Perlahan jemari Agung menekan satu demi satu tuts piano. Mengalun nada-nada indah di ruangan itu. Sari tahu lagu ini. Ini salah satu lagu Mocca.

Setelah 2 ketukan nada tinggi, Sari membuka mulutnya. Dia hafal lirik lagu ini.

Hanya satu pintaku...
Tuk memandang langit biru..

Agung menatap Sari dengan mata membulat, kaget karena Sari tahu lagu ini. Dia menatap penuh tanya. Sari terus menyanyikan liriknya. Menganggukkan kepala, menyuruh Agung terus memainkan musik.

Hanya satu pintaku...
Tuk bercanda dan tertawa...
Di pangkuan seorang ayah...

Gadis hantu itu tersenyum menatap Sari dengan deraian air mata. Wajah pucatnya tampak sedih, mungkin dia mati dibunuh sebelum bertemu kedua orang tuanya. Mungkin dia merindukan mereka. Tanpa sadar, setetes bening mengalir di pipi Sari untuk si gadis hantu. Si gadis hantu tersenyum pada Sari, lalu menatap Agung yang tak menyadari kehadirannya, berterimakasih.

Hanya satu pintaku..
Tuk memandang langit biru..
Dalam dekap ayah dan ibu...

Sari dan Agung masih memainkan lagu itu saat di gadis hantu melambaikan tangan pada Sari dan mengecup pipi Agung. Ia menangis bahagia. Ia akan pergi. Sari melambai samar padanya, lalu gadis itu hilang.
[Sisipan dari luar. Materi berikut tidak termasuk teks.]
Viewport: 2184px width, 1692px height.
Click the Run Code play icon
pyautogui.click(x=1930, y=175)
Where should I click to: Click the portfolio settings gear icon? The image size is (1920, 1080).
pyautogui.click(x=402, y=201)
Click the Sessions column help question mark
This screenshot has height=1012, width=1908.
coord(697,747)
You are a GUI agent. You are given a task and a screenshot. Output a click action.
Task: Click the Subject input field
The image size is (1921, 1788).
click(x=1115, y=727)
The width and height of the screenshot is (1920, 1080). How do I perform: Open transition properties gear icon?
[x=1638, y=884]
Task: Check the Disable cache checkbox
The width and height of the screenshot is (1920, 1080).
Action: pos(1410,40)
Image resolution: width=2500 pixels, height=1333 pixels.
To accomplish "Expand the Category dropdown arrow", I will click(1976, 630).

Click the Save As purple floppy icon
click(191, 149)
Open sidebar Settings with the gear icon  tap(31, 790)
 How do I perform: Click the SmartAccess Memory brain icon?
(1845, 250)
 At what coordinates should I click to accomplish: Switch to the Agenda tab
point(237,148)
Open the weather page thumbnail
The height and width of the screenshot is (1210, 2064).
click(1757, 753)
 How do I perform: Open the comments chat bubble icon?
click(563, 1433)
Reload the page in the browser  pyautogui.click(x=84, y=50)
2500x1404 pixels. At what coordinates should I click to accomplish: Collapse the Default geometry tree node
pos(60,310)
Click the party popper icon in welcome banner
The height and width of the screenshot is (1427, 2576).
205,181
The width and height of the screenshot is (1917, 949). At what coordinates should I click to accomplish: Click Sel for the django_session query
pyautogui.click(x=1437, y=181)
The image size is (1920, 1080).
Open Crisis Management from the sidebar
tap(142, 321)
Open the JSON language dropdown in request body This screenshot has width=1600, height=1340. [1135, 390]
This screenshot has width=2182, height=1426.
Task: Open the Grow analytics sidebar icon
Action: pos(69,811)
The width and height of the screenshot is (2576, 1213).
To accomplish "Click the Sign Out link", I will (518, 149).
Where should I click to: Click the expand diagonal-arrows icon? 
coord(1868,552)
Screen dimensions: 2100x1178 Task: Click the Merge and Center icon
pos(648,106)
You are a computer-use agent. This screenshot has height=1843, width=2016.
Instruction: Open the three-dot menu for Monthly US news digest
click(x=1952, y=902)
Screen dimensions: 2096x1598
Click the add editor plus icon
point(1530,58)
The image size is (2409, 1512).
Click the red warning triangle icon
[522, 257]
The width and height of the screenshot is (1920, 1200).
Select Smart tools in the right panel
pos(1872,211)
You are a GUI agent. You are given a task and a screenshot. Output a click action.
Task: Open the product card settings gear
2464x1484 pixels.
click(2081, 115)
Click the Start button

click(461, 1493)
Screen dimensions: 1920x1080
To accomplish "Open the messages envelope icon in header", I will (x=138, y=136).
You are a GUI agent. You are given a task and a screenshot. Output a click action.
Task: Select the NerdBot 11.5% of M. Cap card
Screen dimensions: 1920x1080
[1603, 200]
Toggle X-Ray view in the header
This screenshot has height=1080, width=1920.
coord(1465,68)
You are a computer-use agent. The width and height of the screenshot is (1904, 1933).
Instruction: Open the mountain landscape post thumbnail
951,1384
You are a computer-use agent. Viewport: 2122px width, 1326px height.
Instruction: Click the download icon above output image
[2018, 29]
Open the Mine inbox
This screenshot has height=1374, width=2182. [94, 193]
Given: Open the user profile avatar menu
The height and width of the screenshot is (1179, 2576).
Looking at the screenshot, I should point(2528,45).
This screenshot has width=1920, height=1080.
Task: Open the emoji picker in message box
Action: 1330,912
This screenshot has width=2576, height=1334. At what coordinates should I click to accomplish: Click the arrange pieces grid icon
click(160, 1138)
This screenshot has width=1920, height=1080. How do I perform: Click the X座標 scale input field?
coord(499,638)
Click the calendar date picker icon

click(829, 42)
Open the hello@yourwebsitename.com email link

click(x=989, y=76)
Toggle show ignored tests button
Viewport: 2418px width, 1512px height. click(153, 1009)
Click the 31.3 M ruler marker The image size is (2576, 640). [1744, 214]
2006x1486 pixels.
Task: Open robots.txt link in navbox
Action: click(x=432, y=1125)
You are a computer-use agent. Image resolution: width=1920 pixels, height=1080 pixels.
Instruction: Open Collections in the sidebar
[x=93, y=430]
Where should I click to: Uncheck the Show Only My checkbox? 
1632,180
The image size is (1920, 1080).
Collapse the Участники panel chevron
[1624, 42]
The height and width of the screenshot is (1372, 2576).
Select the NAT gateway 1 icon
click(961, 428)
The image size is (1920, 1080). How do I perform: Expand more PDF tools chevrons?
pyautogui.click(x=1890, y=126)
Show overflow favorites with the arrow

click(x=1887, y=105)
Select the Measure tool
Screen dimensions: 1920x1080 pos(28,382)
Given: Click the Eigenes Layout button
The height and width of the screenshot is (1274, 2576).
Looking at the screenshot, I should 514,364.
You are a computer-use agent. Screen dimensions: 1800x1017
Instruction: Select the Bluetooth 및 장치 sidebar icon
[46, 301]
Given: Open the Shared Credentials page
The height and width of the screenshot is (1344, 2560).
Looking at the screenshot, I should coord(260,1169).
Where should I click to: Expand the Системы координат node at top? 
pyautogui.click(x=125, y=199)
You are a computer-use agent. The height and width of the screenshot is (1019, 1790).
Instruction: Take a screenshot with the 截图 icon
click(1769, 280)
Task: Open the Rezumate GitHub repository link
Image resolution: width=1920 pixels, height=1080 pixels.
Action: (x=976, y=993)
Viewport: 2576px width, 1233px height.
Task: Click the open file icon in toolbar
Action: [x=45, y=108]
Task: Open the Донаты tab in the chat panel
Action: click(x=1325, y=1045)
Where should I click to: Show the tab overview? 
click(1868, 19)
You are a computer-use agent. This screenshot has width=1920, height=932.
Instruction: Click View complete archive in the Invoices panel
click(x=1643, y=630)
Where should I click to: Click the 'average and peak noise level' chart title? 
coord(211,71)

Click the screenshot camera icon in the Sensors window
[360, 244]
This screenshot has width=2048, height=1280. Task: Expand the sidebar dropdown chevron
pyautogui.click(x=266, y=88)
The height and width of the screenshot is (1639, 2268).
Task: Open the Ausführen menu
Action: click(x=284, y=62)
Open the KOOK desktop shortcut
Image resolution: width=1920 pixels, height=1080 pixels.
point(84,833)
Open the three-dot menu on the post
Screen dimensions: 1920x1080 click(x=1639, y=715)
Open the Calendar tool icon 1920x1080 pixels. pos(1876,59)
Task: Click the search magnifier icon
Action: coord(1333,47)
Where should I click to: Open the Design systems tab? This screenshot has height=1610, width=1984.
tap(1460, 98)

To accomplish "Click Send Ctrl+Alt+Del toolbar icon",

Saat mereka duduk di taman, Agung bertanya.

"Kenapa kau menangis saat kita bermain musik tadi? Apa kau ingin pulang?"

"Ada seseorang yang merindukan kedua orang tuanya" jawab Sari sambil membaca buku.

"Oh..." Agung mengira seseorang itu adalah Sari. Memang, Sari juga merindukan kedua orang tuanya, tapi air mata itu untuk si gadis hantu. Merindukan kedua orang tua yang takan pernah bisa kau jumpai lagi selamanya. Yang tidak akan bisa kau peluk kau cium lagi, selamanya terkunci dalam alam lain, alam asing tanpa cinta.